[Word and element location records]
□ □ □ □ □ □ □
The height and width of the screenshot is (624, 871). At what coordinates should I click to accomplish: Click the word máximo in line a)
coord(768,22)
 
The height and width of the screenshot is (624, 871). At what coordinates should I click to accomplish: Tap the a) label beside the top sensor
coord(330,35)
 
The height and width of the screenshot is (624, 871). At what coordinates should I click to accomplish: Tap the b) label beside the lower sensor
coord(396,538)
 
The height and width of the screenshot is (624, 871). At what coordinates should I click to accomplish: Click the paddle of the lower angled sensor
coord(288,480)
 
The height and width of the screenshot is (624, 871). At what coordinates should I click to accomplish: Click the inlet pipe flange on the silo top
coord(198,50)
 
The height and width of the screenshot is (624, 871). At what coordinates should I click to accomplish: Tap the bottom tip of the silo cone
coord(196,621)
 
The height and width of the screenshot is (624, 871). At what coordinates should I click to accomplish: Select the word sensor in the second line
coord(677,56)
□ □ □ □ □ □ □
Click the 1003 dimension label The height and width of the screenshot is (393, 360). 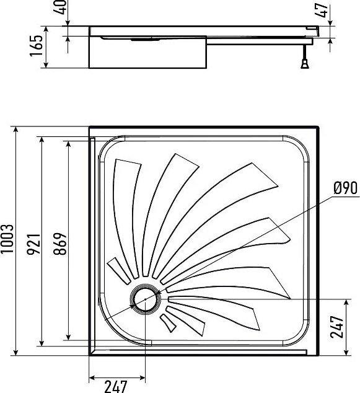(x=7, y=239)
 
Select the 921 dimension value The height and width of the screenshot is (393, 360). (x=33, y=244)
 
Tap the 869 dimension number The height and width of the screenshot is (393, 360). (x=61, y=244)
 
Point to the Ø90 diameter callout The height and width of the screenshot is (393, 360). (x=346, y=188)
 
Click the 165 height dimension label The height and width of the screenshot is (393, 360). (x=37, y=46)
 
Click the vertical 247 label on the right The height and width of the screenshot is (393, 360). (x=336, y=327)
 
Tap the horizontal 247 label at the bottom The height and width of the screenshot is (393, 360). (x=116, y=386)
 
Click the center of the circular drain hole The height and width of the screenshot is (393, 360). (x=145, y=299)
□ □ □ □ □ □ □
== EXERCISE DESCRIPTION ==
Convert the records into a JSON list of strings, one string per line and no blank lines. Begin at the line that contains "the top sensor" and stop after the line that contains "coord(196,621)".

== SOLUTION TO THIS PROBLEM ==
[
  "The height and width of the screenshot is (624, 871). At what coordinates should I click to accomplish: Tap the a) label beside the top sensor",
  "coord(330,35)",
  "The height and width of the screenshot is (624, 871). At what coordinates should I click to accomplish: Tap the b) label beside the lower sensor",
  "coord(396,538)",
  "The height and width of the screenshot is (624, 871). At what coordinates should I click to accomplish: Click the paddle of the lower angled sensor",
  "coord(288,480)",
  "The height and width of the screenshot is (624, 871). At what coordinates should I click to accomplish: Click the inlet pipe flange on the silo top",
  "coord(198,50)",
  "The height and width of the screenshot is (624, 871). At what coordinates should I click to accomplish: Tap the bottom tip of the silo cone",
  "coord(196,621)"
]